SELECTED EXCERPT |
As shown in FIG. 3, upper inner sleeve chamber 93 is initially pressurized and outer sleeve chamber 75 is blocked so that running tool 61 can be hard-landed in bore 13. When the outer shoulder 63 on outer sleeve 73 lands on inner shoulder 65 in bore 13, the impact is absorbed by running tool 61, not by tubing hanger 21. After running tool 61 has landed in bore 13, the hydraulic fluid in outer sleeve chamber 75 is bled off so that running tool 61 descends axially relative to outer sleeve 73. This process is gradual so that tubing hanger 21 is landed “softly” or relatively slowly on spherical surface 45 as indicated sequentially in FIGS. 3 and 4. Next, hydraulic pressure applied to piston chamber 81 forces piston 79 downward to actuate lower sleeve 27, thereby moving dogs 25 into the profile in bore 13 to secure tubing hanger 21 therein.
After tubing hanger 21 is landed in bore 13, running tool 61 is retrieved by pressurizing lower inner sleeve chamber 99 and releasing pressure from upper inner sleeve chamber 93 and piston chamber 81 (shown in FIG. 2) to lift inner sleeve 91. This action releases collets 97, 85, respectively, to detach running tool 61 from tubing hanger 21. Running tool 61 is then brought back to the surface without tubing hanger 21, which remains landed in bore 13. At the surface, inner sleeve 91 is already in the upper position, so port 101 of chamber 99 is blocked and outer sleeve chamber 75 and upper inner sleeve chamber 93 are re-pressurized to reset running tool 61 for another job.

RECORD EXCERPTS |
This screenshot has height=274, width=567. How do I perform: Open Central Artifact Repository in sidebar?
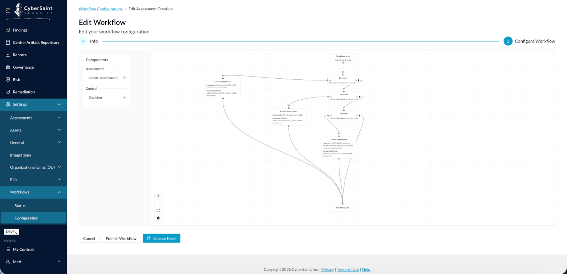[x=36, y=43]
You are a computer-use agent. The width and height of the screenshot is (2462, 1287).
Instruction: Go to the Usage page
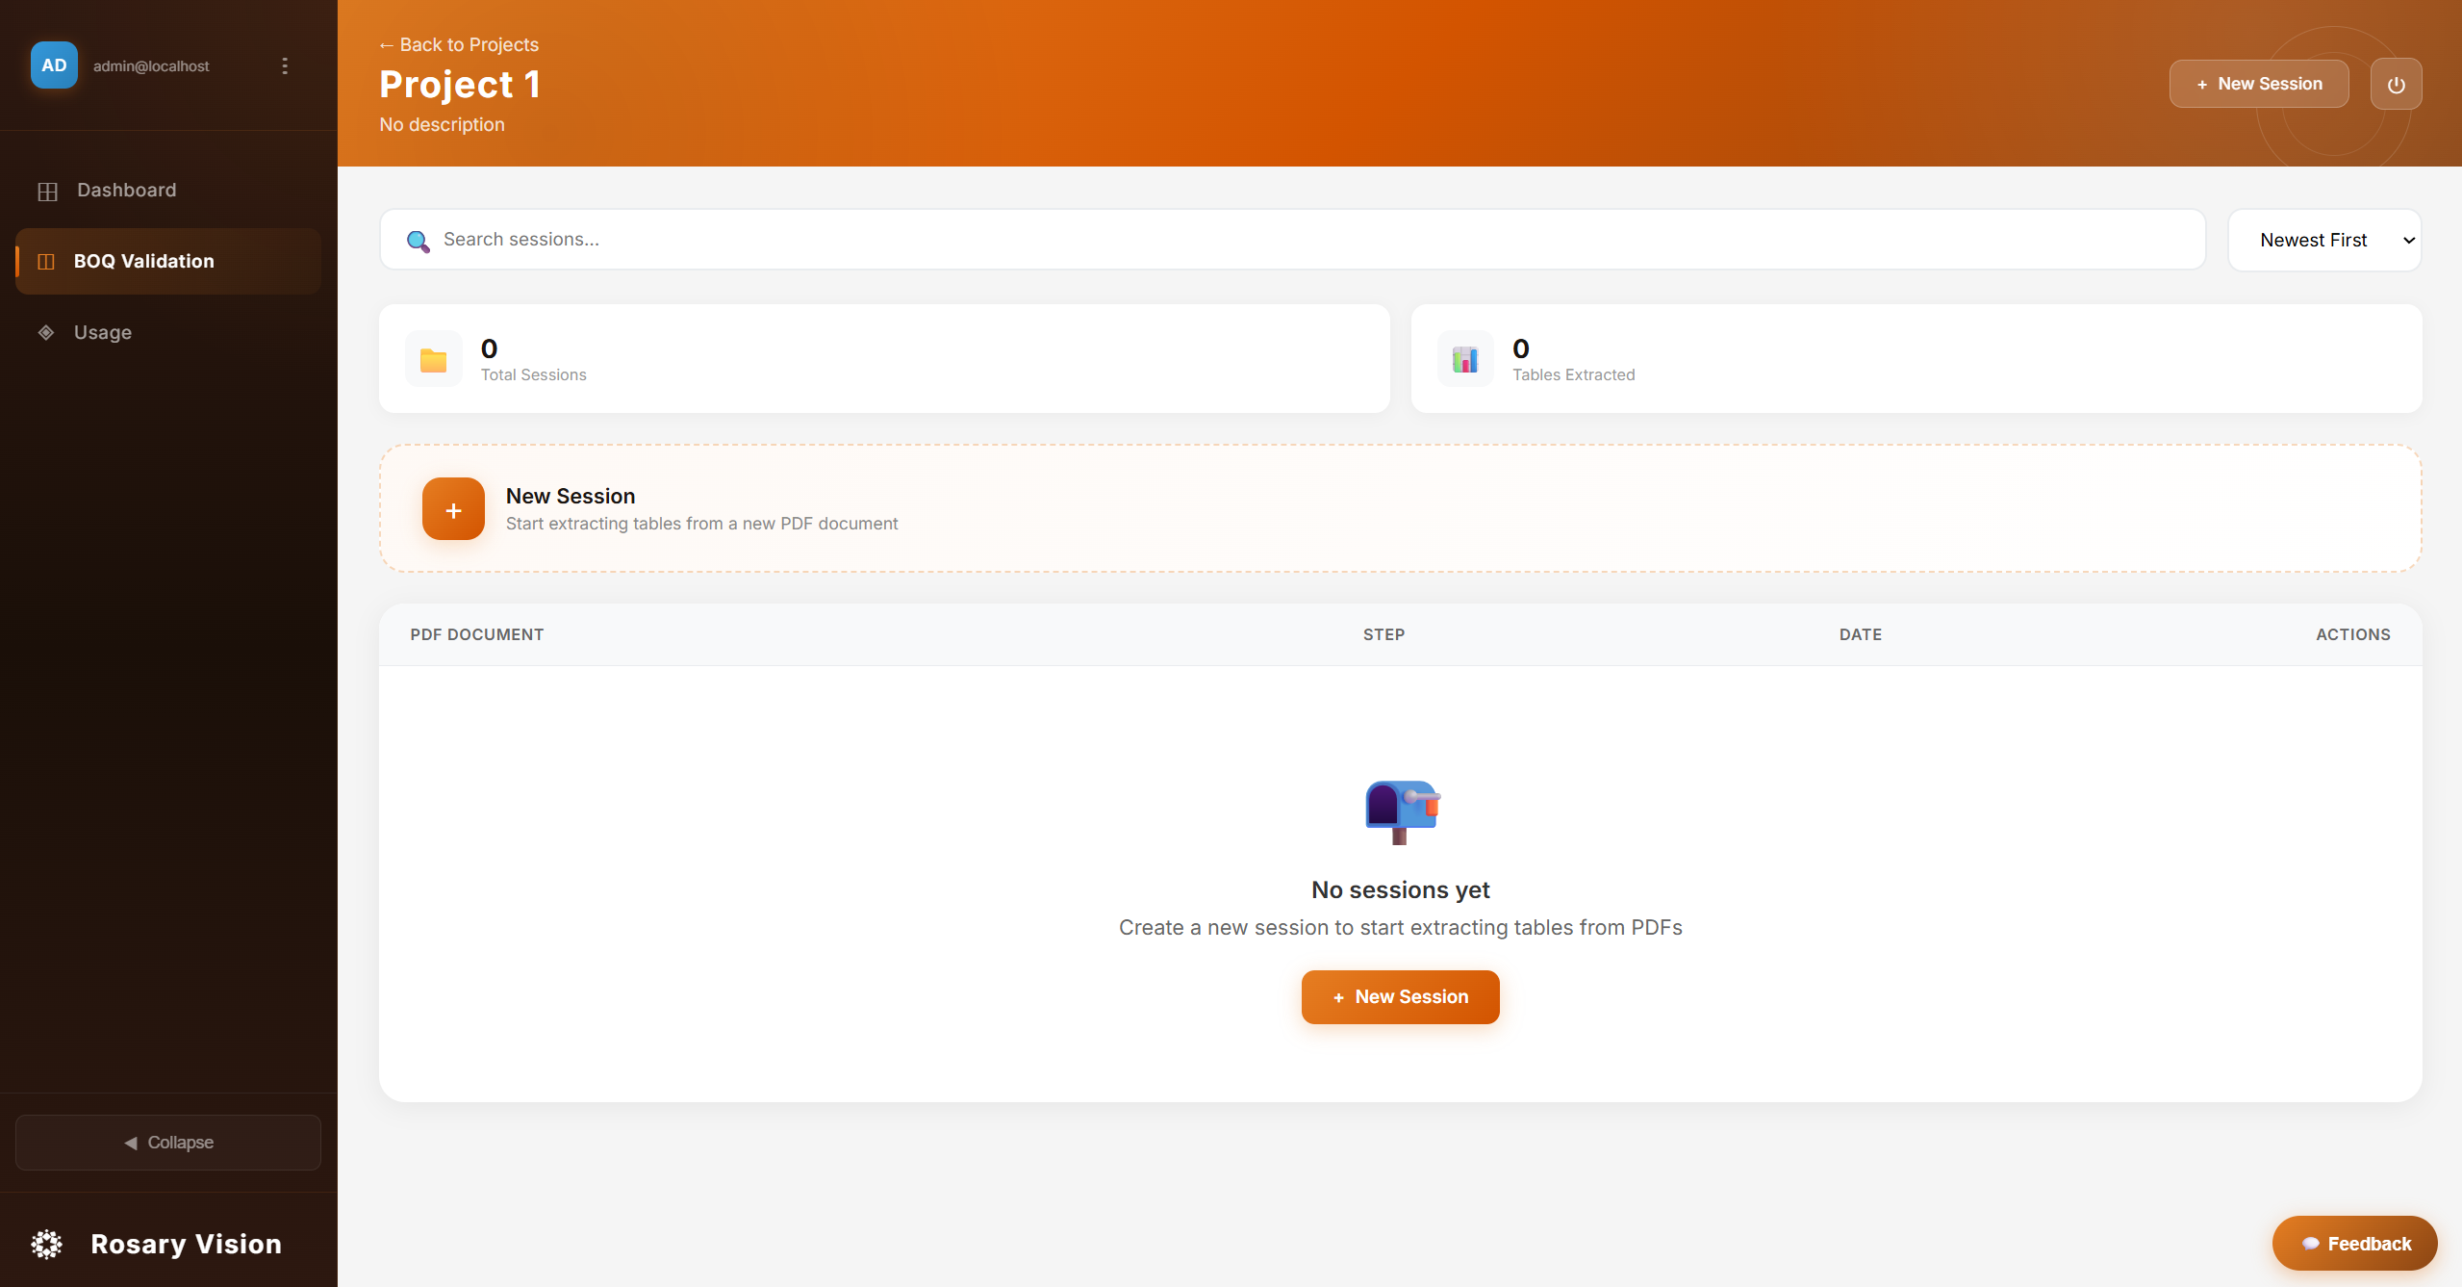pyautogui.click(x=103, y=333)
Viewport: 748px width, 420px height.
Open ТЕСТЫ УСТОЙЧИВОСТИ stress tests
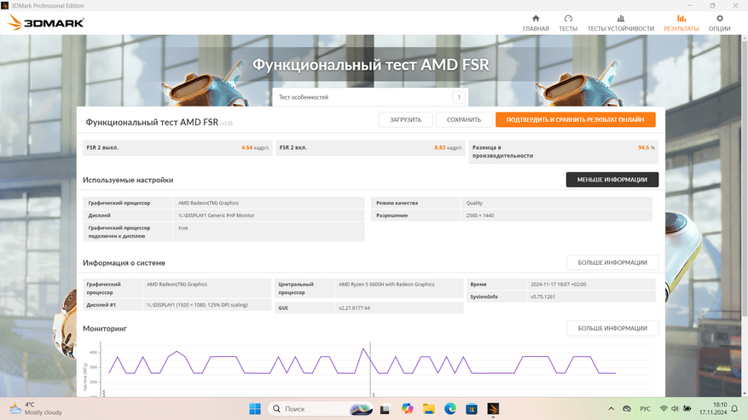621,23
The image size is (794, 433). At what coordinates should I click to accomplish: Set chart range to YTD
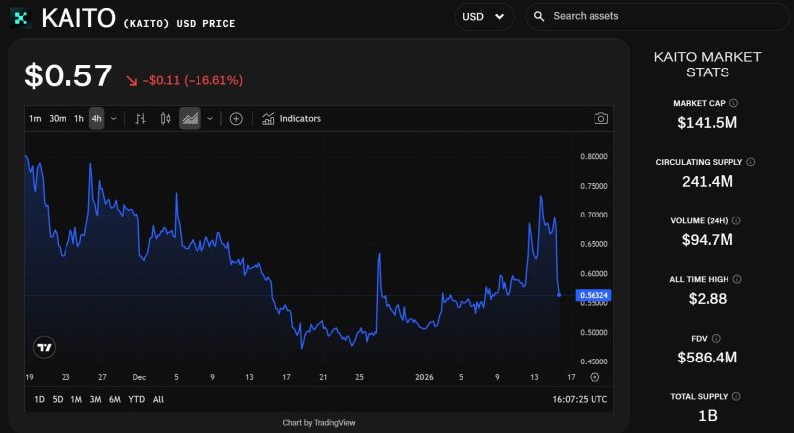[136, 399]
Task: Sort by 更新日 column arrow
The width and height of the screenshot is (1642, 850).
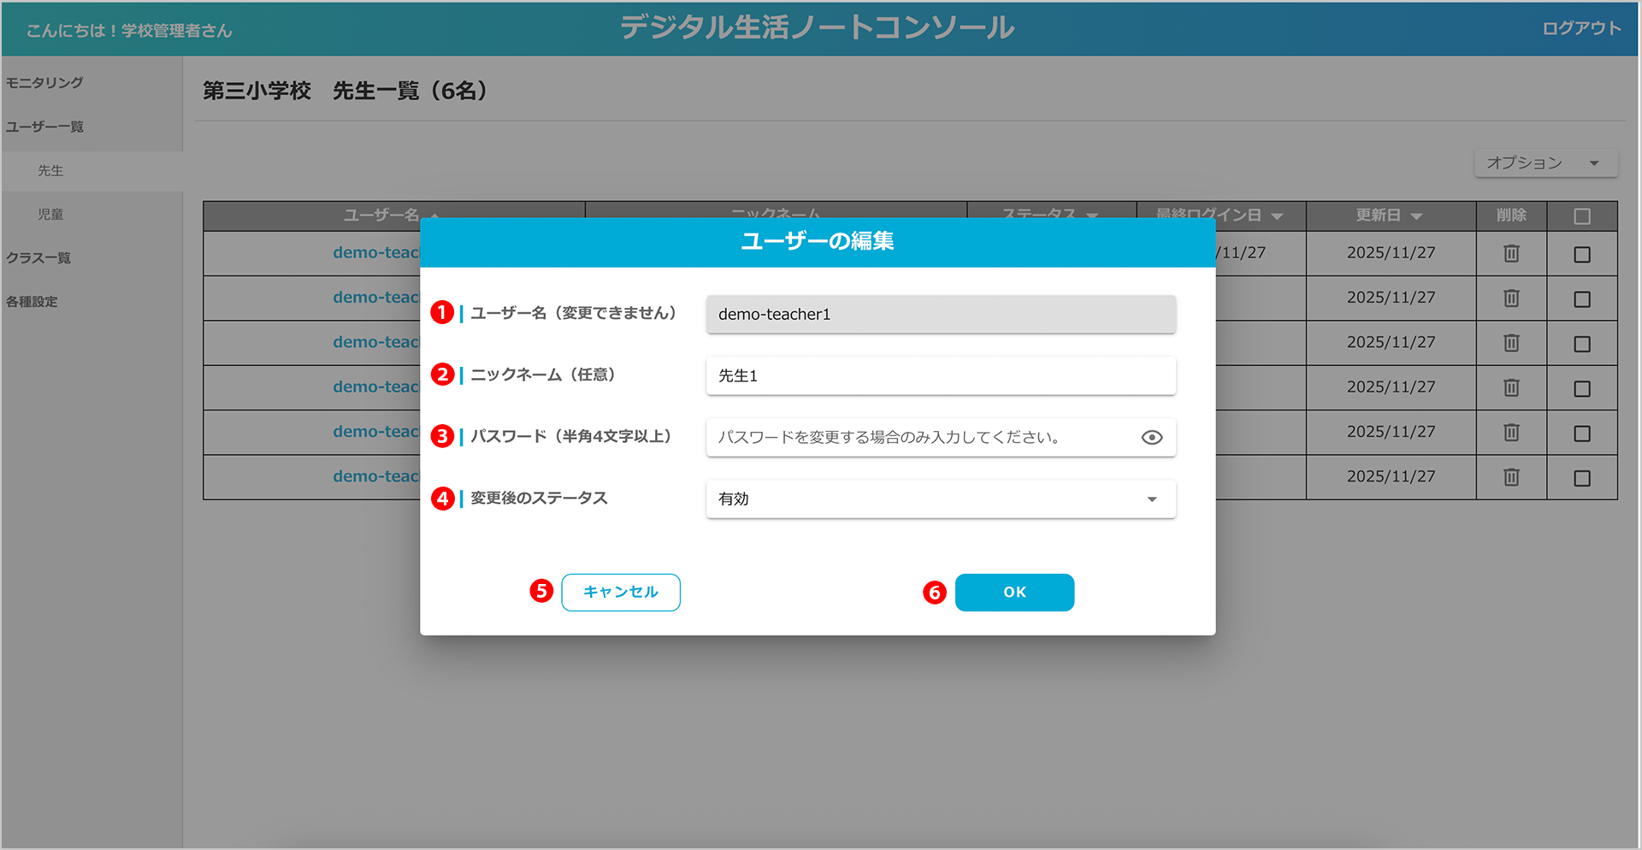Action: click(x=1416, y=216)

TASK BRIEF |
Rewrite the part of the tubing hanger passage that opens with the words "After tubing hanger" and closes with "for another job.", replacing "tubing hanger 21" with "tubing hanger assembly 21".

RESULT BELOW |
After tubing hanger assembly 21 is landed in bore 13, running tool 61 is retrieved by pressurizing lower inner sleeve chamber 99 and releasing pressure from upper inner sleeve chamber 93 and piston chamber 81 (shown in FIG. 2) to lift inner sleeve 91. This action releases collets 97, 85, respectively, to detach running tool 61 from tubing hanger assembly 21. Running tool 61 is then brought back to the surface without tubing hanger assembly 21, which remains landed in bore 13. At the surface, inner sleeve 91 is already in the upper position, so port 101 of chamber 99 is blocked and outer sleeve chamber 75 and upper inner sleeve chamber 93 are re-pressurized to reset running tool 61 for another job.